**Material shown**
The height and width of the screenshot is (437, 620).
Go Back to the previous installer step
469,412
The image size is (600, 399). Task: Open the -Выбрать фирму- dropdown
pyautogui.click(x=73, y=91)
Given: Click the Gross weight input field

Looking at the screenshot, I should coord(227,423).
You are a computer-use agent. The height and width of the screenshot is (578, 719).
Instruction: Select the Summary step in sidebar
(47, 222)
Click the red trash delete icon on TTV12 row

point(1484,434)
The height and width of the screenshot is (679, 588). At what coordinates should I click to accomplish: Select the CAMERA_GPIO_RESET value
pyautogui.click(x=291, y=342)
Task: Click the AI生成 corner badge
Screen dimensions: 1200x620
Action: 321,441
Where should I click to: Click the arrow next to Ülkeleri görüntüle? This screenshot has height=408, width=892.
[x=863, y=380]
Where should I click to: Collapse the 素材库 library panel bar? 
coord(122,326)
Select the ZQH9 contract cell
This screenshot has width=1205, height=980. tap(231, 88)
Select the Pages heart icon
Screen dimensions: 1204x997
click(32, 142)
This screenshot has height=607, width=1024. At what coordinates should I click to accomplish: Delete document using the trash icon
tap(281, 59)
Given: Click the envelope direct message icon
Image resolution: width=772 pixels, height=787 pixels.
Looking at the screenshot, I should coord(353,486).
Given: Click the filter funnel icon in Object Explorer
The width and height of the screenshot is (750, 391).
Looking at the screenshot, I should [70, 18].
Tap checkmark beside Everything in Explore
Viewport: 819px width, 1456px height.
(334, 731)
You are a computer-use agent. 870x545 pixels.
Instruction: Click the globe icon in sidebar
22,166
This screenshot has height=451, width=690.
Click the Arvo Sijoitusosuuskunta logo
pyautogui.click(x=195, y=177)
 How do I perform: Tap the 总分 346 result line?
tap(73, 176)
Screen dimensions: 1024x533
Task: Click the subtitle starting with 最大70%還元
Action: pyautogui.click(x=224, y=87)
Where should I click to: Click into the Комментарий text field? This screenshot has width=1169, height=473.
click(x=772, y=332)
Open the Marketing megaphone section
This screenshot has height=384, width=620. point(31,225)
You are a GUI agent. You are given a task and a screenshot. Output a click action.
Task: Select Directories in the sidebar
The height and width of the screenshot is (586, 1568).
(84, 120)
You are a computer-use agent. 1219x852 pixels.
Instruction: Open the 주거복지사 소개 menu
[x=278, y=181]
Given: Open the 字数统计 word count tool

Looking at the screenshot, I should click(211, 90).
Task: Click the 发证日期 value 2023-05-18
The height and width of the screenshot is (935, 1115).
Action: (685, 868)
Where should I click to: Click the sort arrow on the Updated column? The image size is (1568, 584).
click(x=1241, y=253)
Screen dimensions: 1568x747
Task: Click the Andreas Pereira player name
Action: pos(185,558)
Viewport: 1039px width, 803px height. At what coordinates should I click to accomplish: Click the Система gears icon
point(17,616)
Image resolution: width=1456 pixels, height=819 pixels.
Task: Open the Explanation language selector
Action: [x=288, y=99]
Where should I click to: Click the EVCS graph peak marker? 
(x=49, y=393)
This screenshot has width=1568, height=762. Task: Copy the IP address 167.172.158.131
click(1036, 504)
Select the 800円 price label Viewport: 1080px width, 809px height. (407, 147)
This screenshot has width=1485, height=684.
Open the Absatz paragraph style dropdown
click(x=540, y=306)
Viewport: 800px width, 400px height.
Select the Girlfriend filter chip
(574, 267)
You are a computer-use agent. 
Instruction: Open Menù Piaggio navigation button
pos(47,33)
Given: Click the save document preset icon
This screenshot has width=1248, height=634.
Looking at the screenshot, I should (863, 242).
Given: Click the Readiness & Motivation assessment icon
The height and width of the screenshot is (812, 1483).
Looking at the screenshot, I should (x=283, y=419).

**Problem details**
Taking the listing above, write all of it out exactly.

**Output of the task**
The height and width of the screenshot is (437, 620).
Go Back to the previous installer step
469,412
The image size is (600, 399). Task: Open the -Выбрать фирму- dropdown
pyautogui.click(x=73, y=91)
Given: Click the Gross weight input field

Looking at the screenshot, I should coord(227,423).
You are a computer-use agent. The height and width of the screenshot is (578, 719).
Instruction: Select the Summary step in sidebar
(47, 222)
Click the red trash delete icon on TTV12 row

point(1484,434)
The height and width of the screenshot is (679, 588). At what coordinates should I click to accomplish: Select the CAMERA_GPIO_RESET value
pyautogui.click(x=291, y=342)
Task: Click the AI生成 corner badge
Screen dimensions: 1200x620
Action: 321,441
Where should I click to: Click the arrow next to Ülkeleri görüntüle? This screenshot has height=408, width=892.
[x=863, y=380]
Where should I click to: Collapse the 素材库 library panel bar? 
coord(122,326)
Select the ZQH9 contract cell
This screenshot has width=1205, height=980. tap(231, 88)
Select the Pages heart icon
Screen dimensions: 1204x997
click(32, 142)
This screenshot has height=607, width=1024. At what coordinates should I click to accomplish: Delete document using the trash icon
tap(281, 59)
Given: Click the envelope direct message icon
Image resolution: width=772 pixels, height=787 pixels.
Looking at the screenshot, I should coord(353,486).
Given: Click the filter funnel icon in Object Explorer
The width and height of the screenshot is (750, 391).
Looking at the screenshot, I should [70, 18].
Tap checkmark beside Everything in Explore
Viewport: 819px width, 1456px height.
(334, 731)
You are a computer-use agent. 870x545 pixels.
Instruction: Click the globe icon in sidebar
22,166
This screenshot has height=451, width=690.
Click the Arvo Sijoitusosuuskunta logo
pyautogui.click(x=195, y=177)
 How do I perform: Tap the 总分 346 result line?
tap(73, 176)
Screen dimensions: 1024x533
Task: Click the subtitle starting with 最大70%還元
Action: pyautogui.click(x=224, y=87)
Where should I click to: Click into the Комментарий text field? This screenshot has width=1169, height=473.
click(x=772, y=332)
Open the Marketing megaphone section
This screenshot has height=384, width=620. point(31,225)
You are a GUI agent. You are given a task and a screenshot. Output a click action.
Task: Select Directories in the sidebar
The height and width of the screenshot is (586, 1568).
(84, 120)
You are a computer-use agent. 1219x852 pixels.
Instruction: Open the 주거복지사 소개 menu
[x=278, y=181]
Given: Open the 字数统计 word count tool

Looking at the screenshot, I should click(211, 90).
Task: Click the 发证日期 value 2023-05-18
The height and width of the screenshot is (935, 1115).
Action: (685, 868)
Where should I click to: Click the sort arrow on the Updated column? The image size is (1568, 584).
click(x=1241, y=253)
Screen dimensions: 1568x747
Task: Click the Andreas Pereira player name
Action: pos(185,558)
Viewport: 1039px width, 803px height. At what coordinates should I click to accomplish: Click the Система gears icon
point(17,616)
Image resolution: width=1456 pixels, height=819 pixels.
Task: Open the Explanation language selector
Action: [x=288, y=99]
Where should I click to: Click the EVCS graph peak marker? 
(x=49, y=393)
This screenshot has width=1568, height=762. Task: Copy the IP address 167.172.158.131
click(1036, 504)
Select the 800円 price label Viewport: 1080px width, 809px height. (407, 147)
This screenshot has width=1485, height=684.
Open the Absatz paragraph style dropdown
click(x=540, y=306)
Viewport: 800px width, 400px height.
Select the Girlfriend filter chip
(574, 267)
You are a computer-use agent. 
Instruction: Open Menù Piaggio navigation button
pos(47,33)
Given: Click the save document preset icon
This screenshot has width=1248, height=634.
Looking at the screenshot, I should (863, 242).
Given: Click the Readiness & Motivation assessment icon
The height and width of the screenshot is (812, 1483).
Looking at the screenshot, I should (x=283, y=419).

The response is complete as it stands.